■ Do this
Rewrite the material below with every "tab" changed to "pane" and everything else left as it is, omitting the pictures.

Data lines
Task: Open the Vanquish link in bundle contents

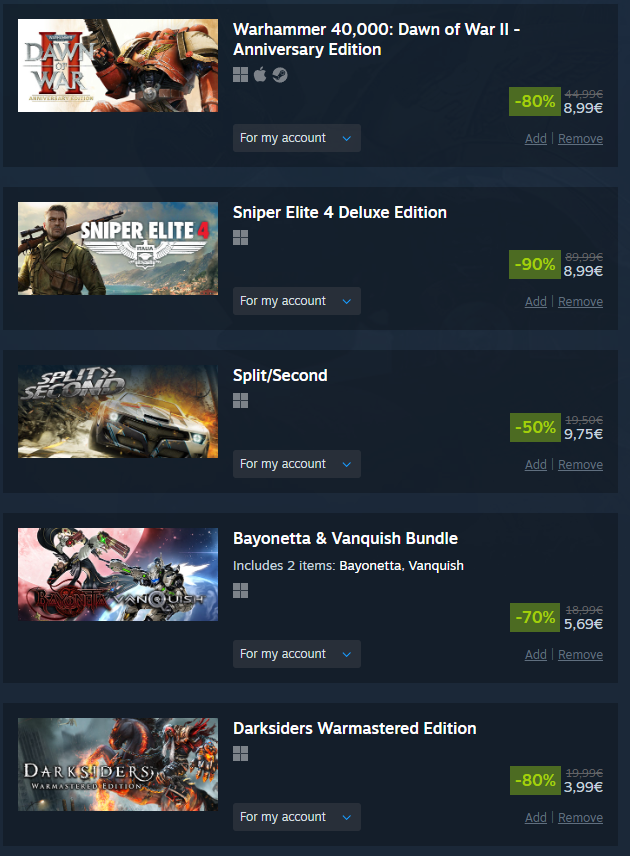Action: [x=436, y=566]
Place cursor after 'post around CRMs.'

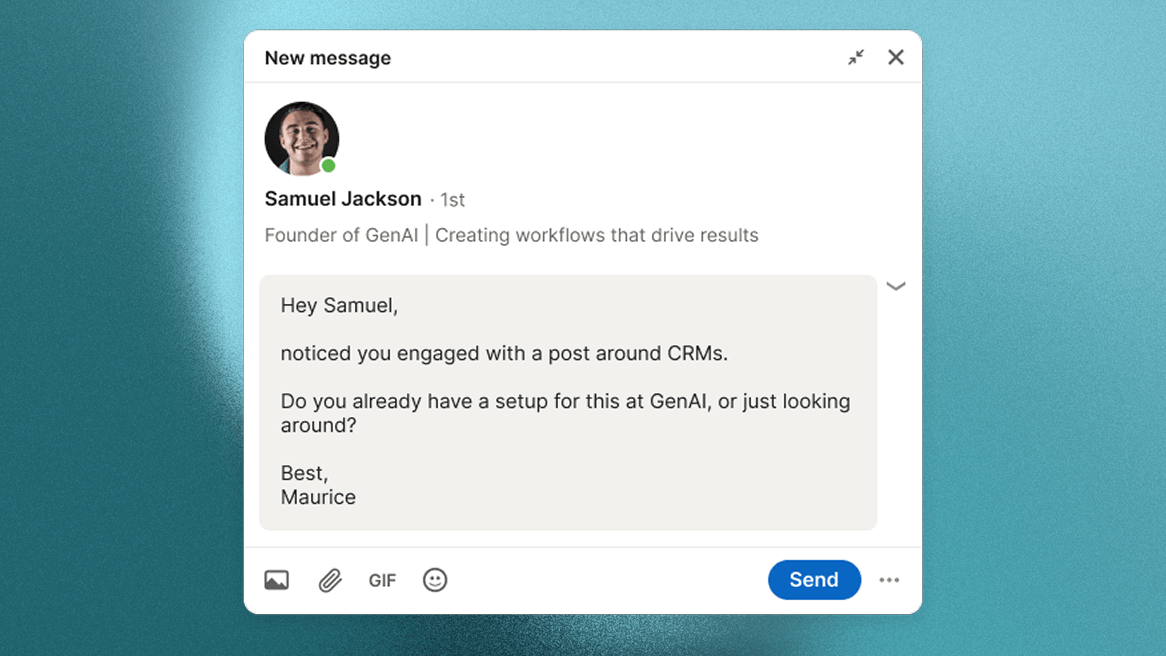(729, 353)
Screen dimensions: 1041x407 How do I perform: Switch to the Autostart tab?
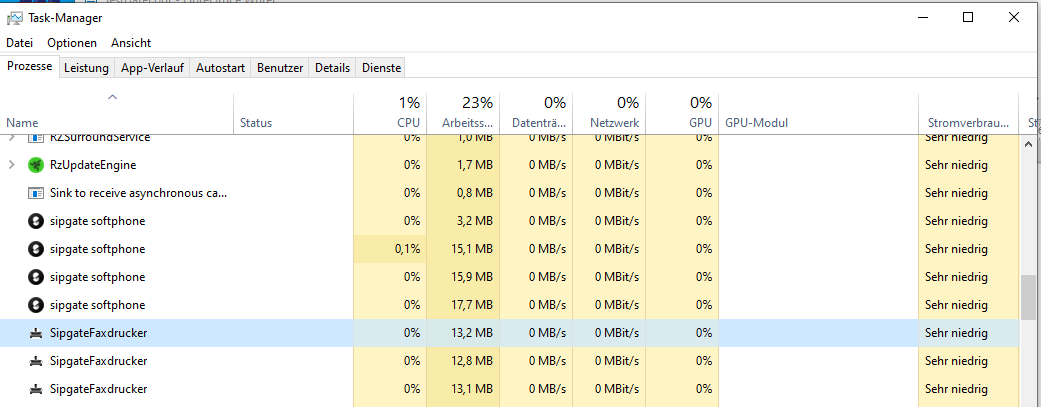pos(220,68)
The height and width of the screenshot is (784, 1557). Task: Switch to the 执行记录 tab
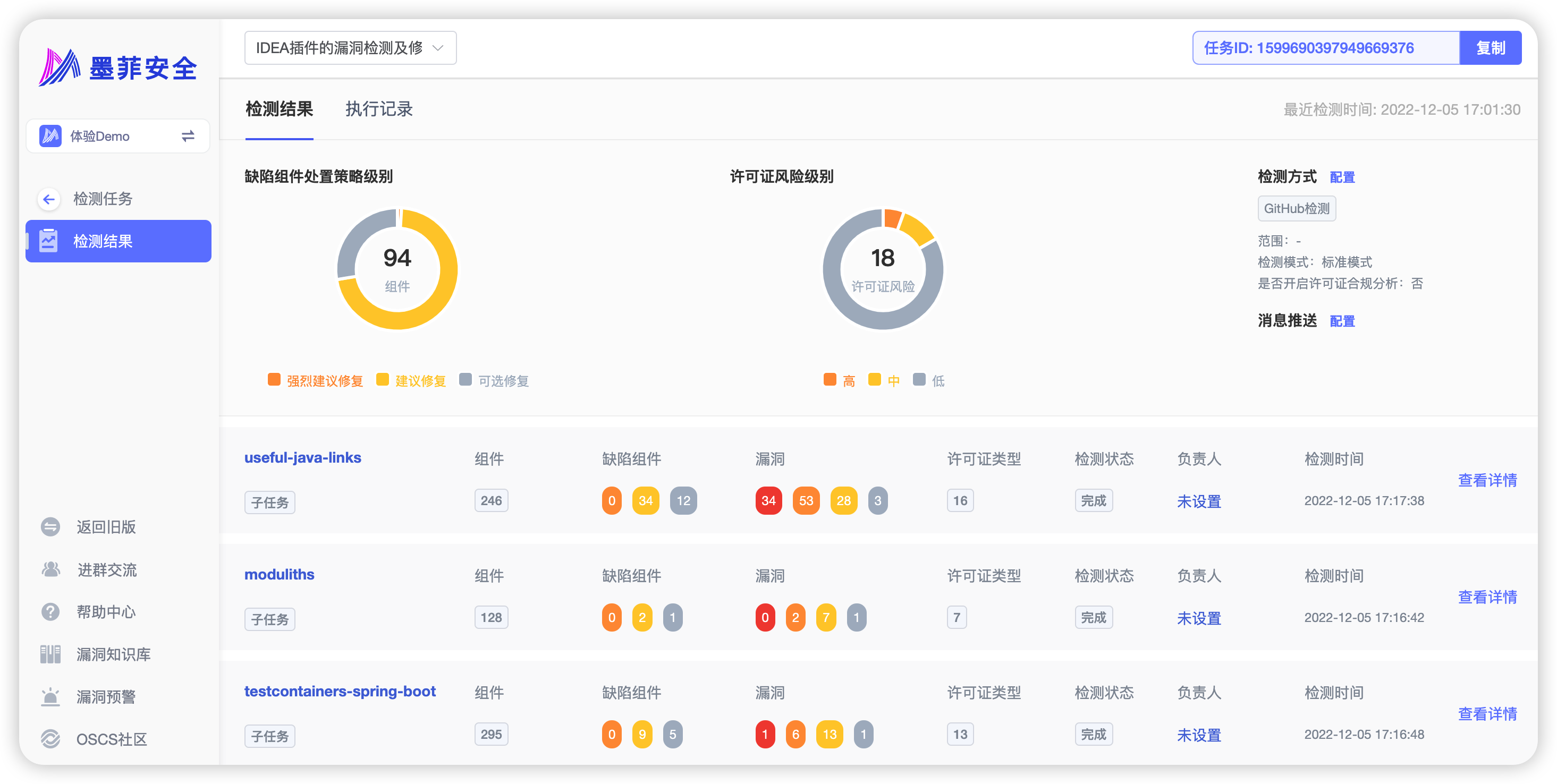coord(379,109)
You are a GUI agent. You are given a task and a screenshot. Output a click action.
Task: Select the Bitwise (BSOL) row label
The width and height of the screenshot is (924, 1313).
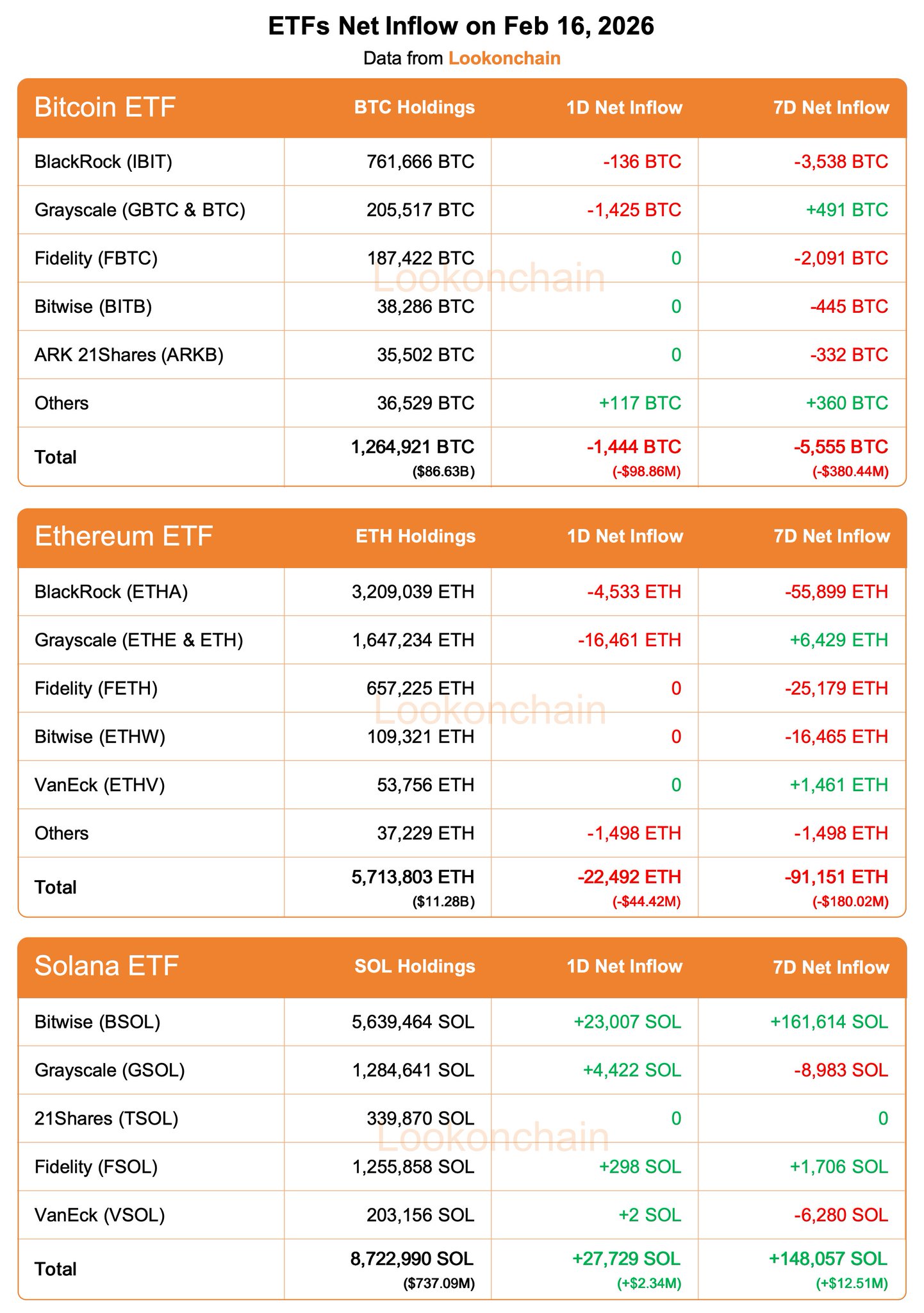[97, 1021]
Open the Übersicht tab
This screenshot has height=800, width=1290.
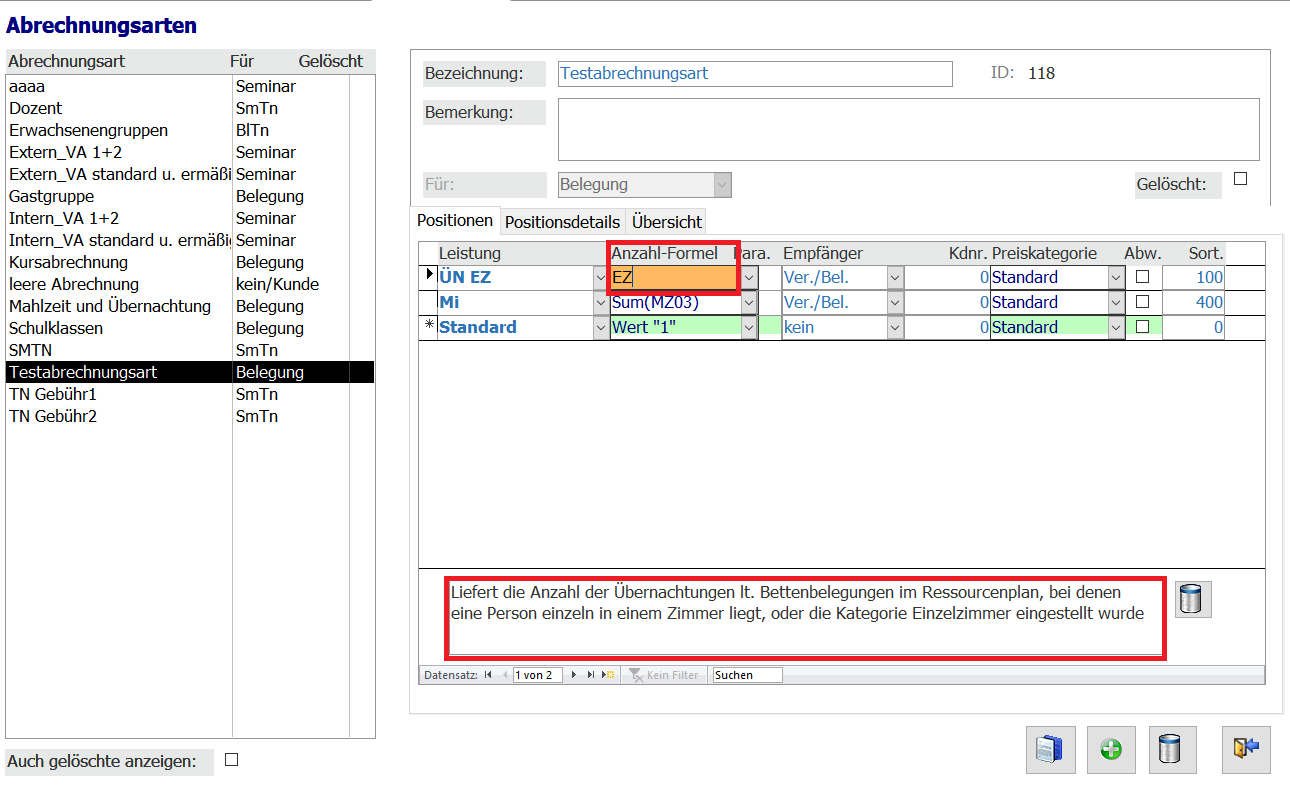coord(667,221)

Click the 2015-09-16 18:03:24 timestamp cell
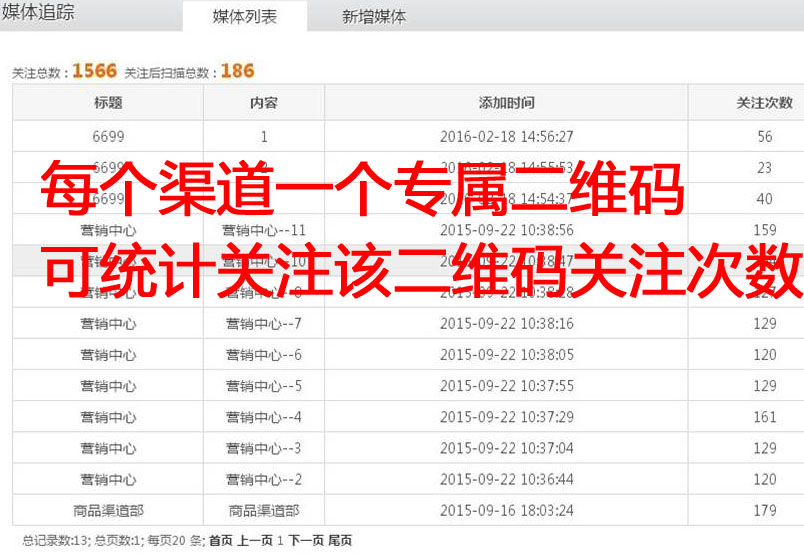click(x=506, y=510)
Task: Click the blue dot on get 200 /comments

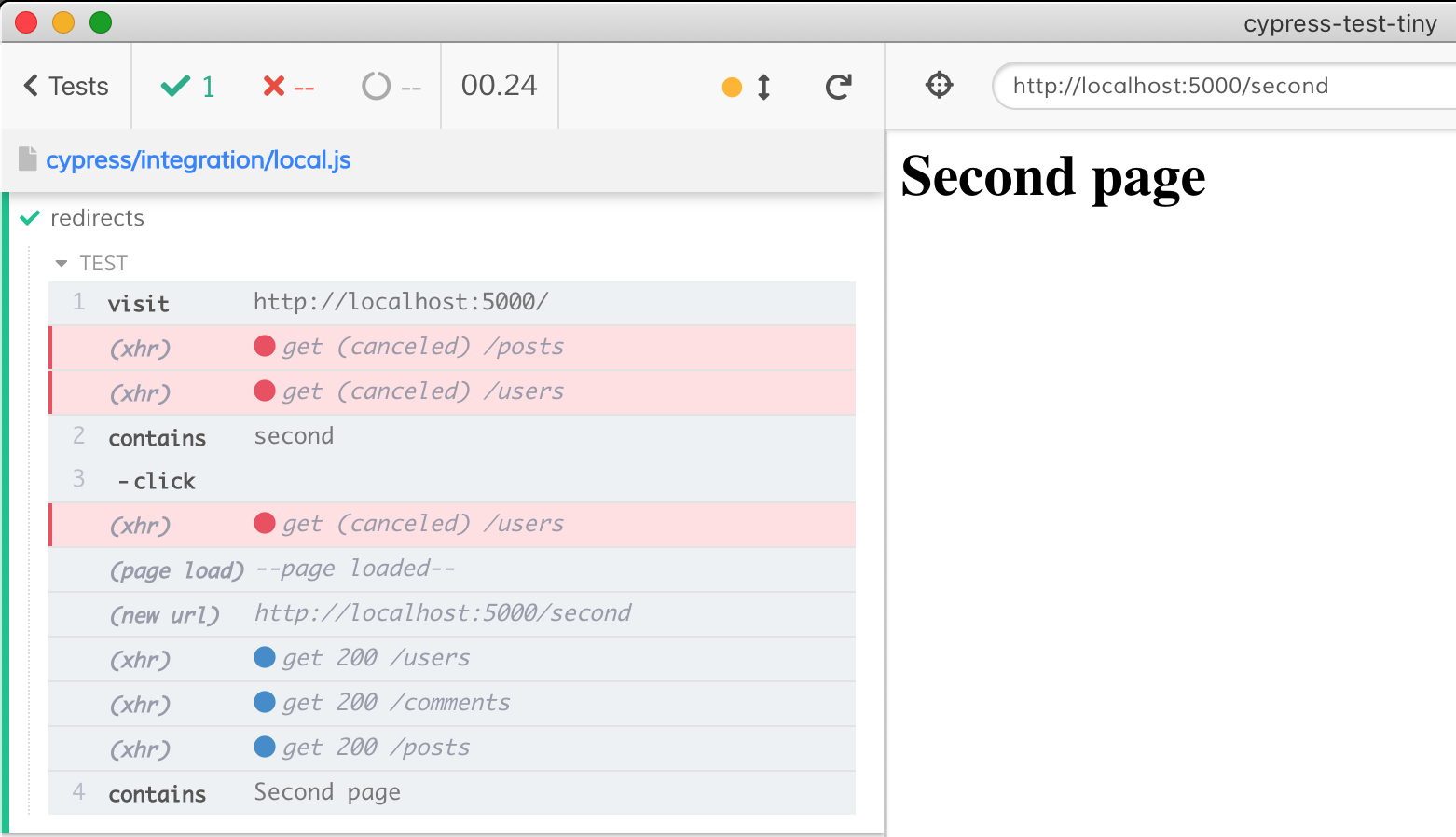Action: click(267, 701)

■ Solution for this problem
Task: Open the Vanquish link in bundle contents

Action: [x=436, y=566]
Place cursor after 'post around CRMs.'

(729, 353)
Screen dimensions: 1041x407 How do I perform: Switch to the Autostart pane?
pos(220,68)
The height and width of the screenshot is (784, 1557). Task: Switch to the 执行记录 pane
coord(379,109)
You are a GUI agent. You are given a task and a screenshot. Output a click action.
Task: Select the Bitwise (BSOL) row label
The width and height of the screenshot is (924, 1313).
[97, 1021]
Open the Übersicht pane
This screenshot has height=800, width=1290.
coord(667,221)

Click the 2015-09-16 18:03:24 timestamp cell
click(x=506, y=510)
Task: Click the blue dot on get 200 /comments

Action: click(267, 701)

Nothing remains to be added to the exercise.